Quantitative determination of calcite/dolomite ratios in soil carbonate fractions is important for understanding the pedogenic history of a soil or paleosol. This is particularly relevant to stable carbonate-carbon and-oxygen isotope analyses where the presence of dolomite in a carbonate fraction can lead to erroneous results and inaccurate interpretations of the paleoenvironment. The goal of this work was to develop and test an accurate method using coulometric titration combined with differential kinetic principles for determining calcite and dolomite fractions in a sample. An automated titrator was connected to a temperature-controlled carbonate reactor where 2 M HCIO4 was introduced to the sample and mixed by bubbling CO2 – free air at a constant rate of 100 mL min-1. Samples were ground to <53 µm to control for differences in particles size and reactive surface area. The concentration of C released from the reaction was monitored and recorded every 6 s for the length of the reaction. Data were fit with both a pseudo-first order kinetic model and Weibull model for comparison. The latter outperformed the pseudo-first order kinetic model and the Weibull parameter, λ,fit to titration data from unknown samples was compared to λ values fit to data from mixtures of known fractions of pure calcite and dolomite to quantitatively obtain the content of the two minerals. Dolomite fractions obtained by this method qualitatively compared well with values obtained X-ray diffraction. Our method allows a precise and accurate measurement for both total carbonate and the ratio of calcite to dolomite in a sample.

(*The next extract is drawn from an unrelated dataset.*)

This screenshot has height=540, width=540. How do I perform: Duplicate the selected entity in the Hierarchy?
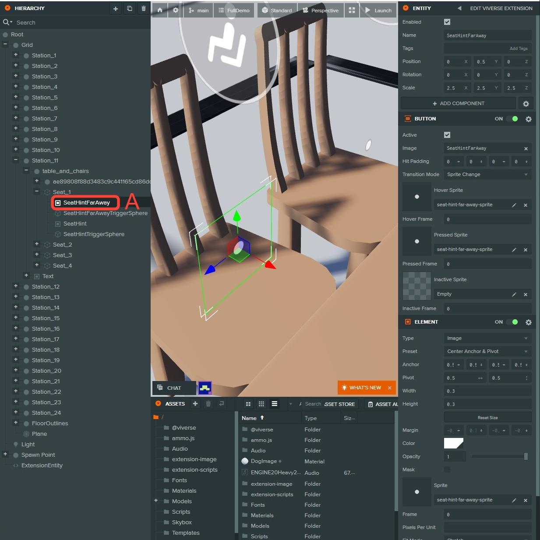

Abbreviations:cal, calcite; CT, total dissolved inorganioc carbon; DMSO, dimethyl sulfoxide; dol, dolomite; DTA, differential thermal analysis; ETA, ethanolamine; MS residuals, mean square of the residuals; PTFE, polytetrafluoroethylene; RMSE, root mean square error; SIC, soil inorganic carbon; XRD, X-ray diffraction.

The ability to accurately determine the fraction of calcite and dolomite composing the total carbonate in a sample is important in investigations of soil genesis, determination of mineral weathering and formation rates, reconstruction of paleoenvironments, and identifications of sediment source area (Levine et al., 1989; Long et al., 1997; Capo et al., 2000; Muhs et al., 2001; Bustillo and Alonso-Zarza, 2007). This ability has aided studies in discriminating pedogenic pathways of soil inorganic carbon (SIC) accumulation from those where soil carbonates have been inherited from lithogenic sources or precipitated as a result of groundwater processes and is, thus, important for accurately inventorying true SIC sequestration (Bellanca and Neri, 1993; Wang and Anderson, 2000). In addition, investigations that use stable isotopes of paleosol carbonates – such as paleoclimatic and paleohydrologic reconstructions – depend on an accurate determination of the calcite and dolomite content in a sample.